Verruil je huissleutel voor een sterk verhaal
door Sjaak Langenberg
Toeristen die zich tegen betaling in Jemen laten ontvoeren. Miljonairs die astronomische bedragen neerleggen voor een reis door de ruimte. Om de aandacht van televisiekijkers vast te houden zijn zelfs Extreme Makeovers niet meer toereikend.
Valt er nog een belevenis te bedenken die beklijft? Is het nog mogelijk een authentieke ervaring te creëren in een door media beheerste cultuur waarin niets meer aan de verbeelding wordt overgelaten? Als reactie op de doorgedraaide beleveniseconomie bedachten kunstenaar Sjaak Langenberg en vormgever Rosé de Beer het avontuur Verruil je huissleutel voor een sterk verhaal.
Voor één dag stonden een aantal personen hun huis en huissleutel af in ruil voor een bijzonder verhaal over hun woonomgeving. In hun tijdelijke verblijfplaatsen werkten Sjaak Langenberg en Rosé de Beer aan teksten waarin de dagelijkse leefomgevingen van de afwezige bewoners in een nieuw perspectief worden geplaatst. Zonder iets in of aan de huizen te veranderen, brachten zij een metamorfose in woorden tot stand. Na afloop kregen de bewoners hun huissleutel terug en ontvingen zij het hoofdstuk over hun huis per post.
Verruil je huissleutel voor een sterk verhaal is ontwikkeld in opdracht van Pluimen. Pluimen geeft sinds 1997 de Pluim uit. Met de Pluim geef je een belevenis naar keuze cadeau. Een aantal kunstenaars heeft van Pluimen de opdracht gekregen een belevenis te bedenken. Sjaak Langenberg en Rosé de Beer hebben met hun kunstproject op buitengewone wijze op de dagelijkse praktijk van Pluimen gereflecteerd. Hun avontuur kan cadeau worden gedaan via www.pluimen.nl. Maar voordat je iets krijgt, zul je eerst je huissleutel moet inleveren…

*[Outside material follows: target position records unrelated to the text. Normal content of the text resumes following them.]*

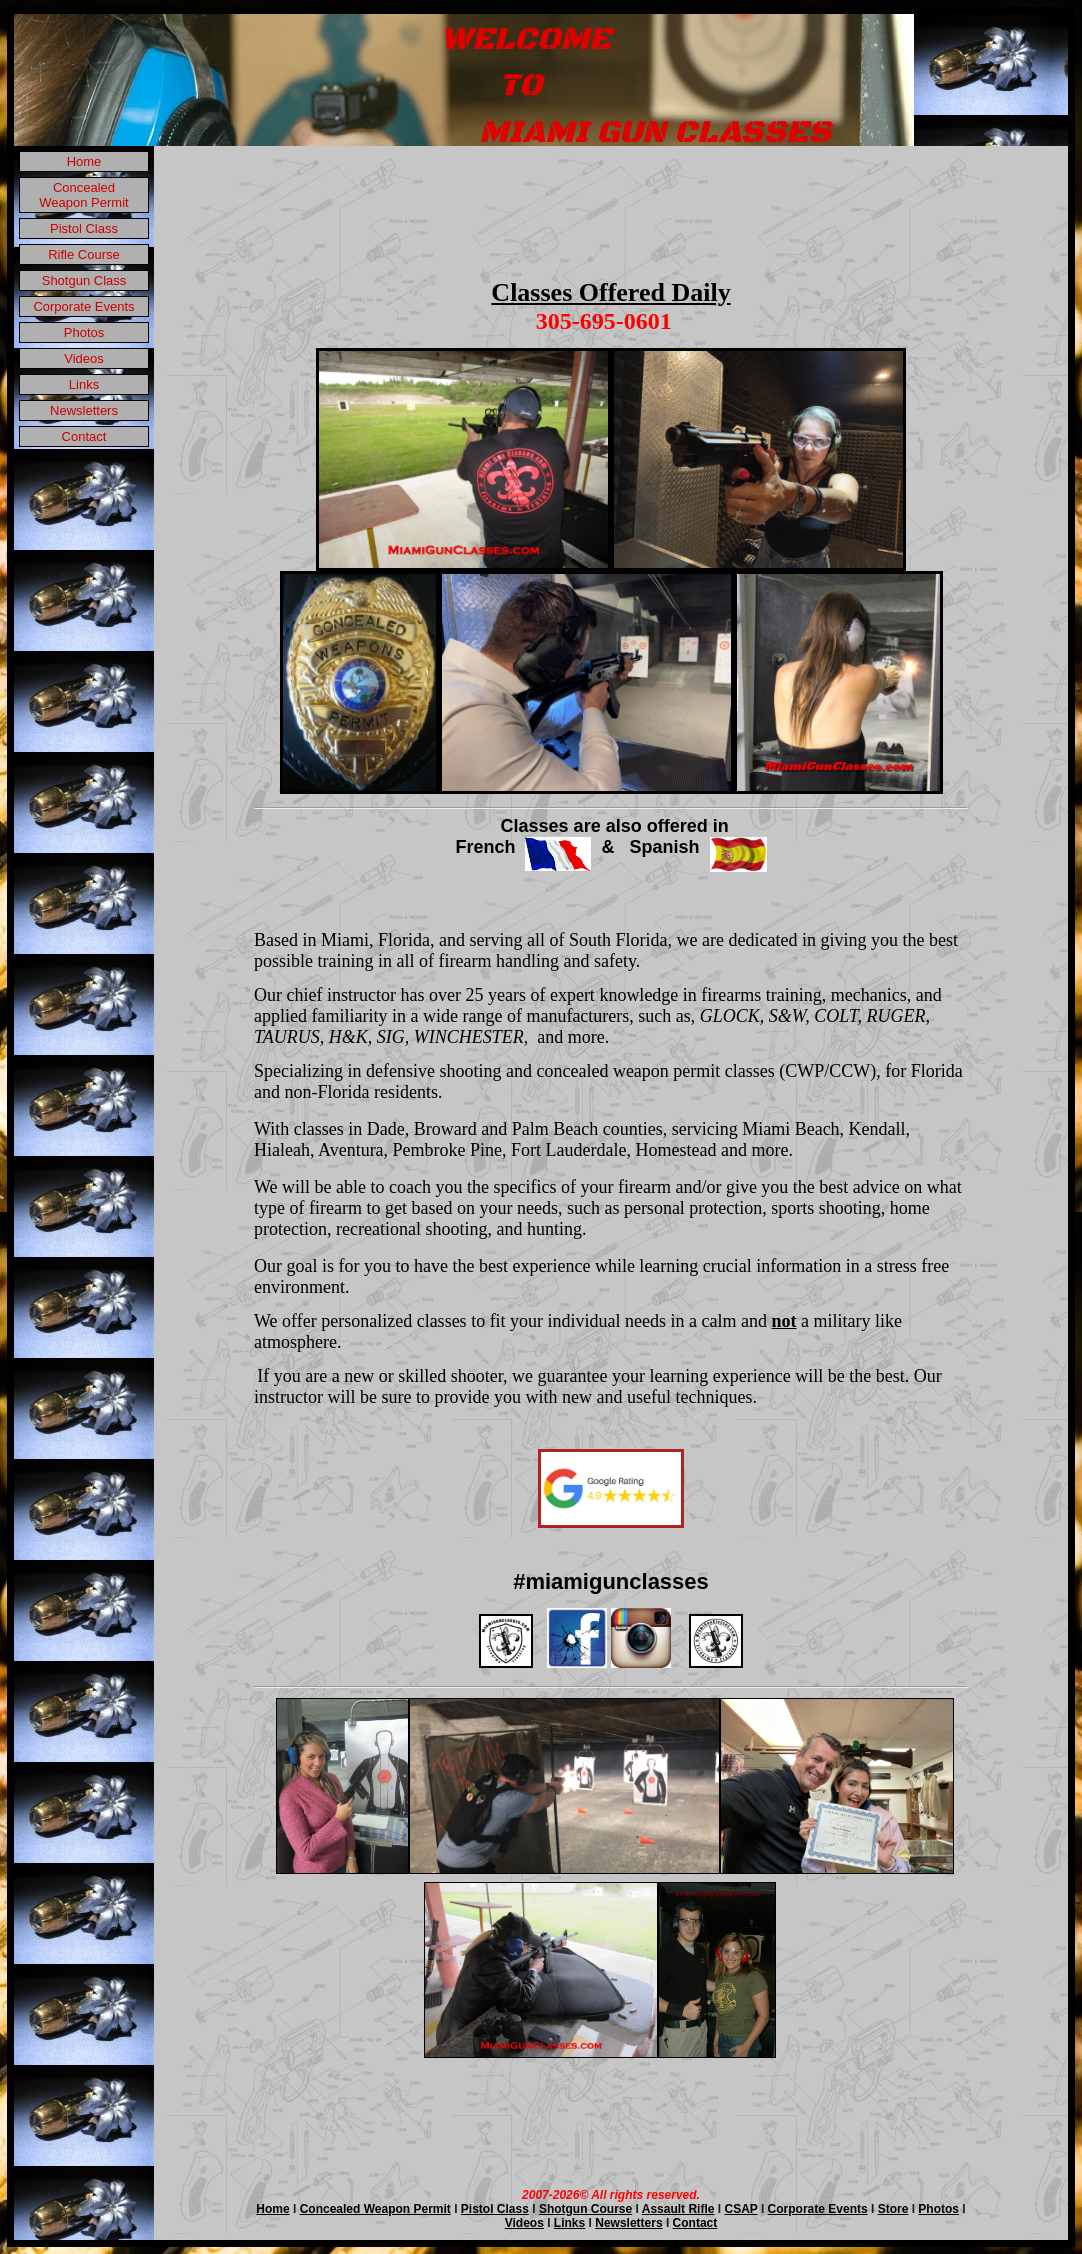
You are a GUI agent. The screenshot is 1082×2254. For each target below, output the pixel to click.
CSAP (740, 2209)
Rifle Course (84, 254)
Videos (84, 358)
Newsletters (84, 410)
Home (84, 161)
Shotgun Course (585, 2209)
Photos (84, 332)
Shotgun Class (84, 280)
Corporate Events (83, 306)
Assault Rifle (678, 2209)
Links (84, 384)
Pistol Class (84, 228)
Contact (84, 436)
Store (893, 2209)
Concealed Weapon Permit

Het was niet moeilijk om je huis te vinden. Je naam staat in neon op het dak van het appartementencomplex: BRUNO SULTANA. Toch liep ik bijna bij de overbuurvrouw naar binnen, maar toen ik je naam noemde kreeg zei de smaak van appel en rozijnen in haar mond, en was ik meteen niet meer verdacht. Jaloers keek ze naar jouw sleutelbos in mijn hand.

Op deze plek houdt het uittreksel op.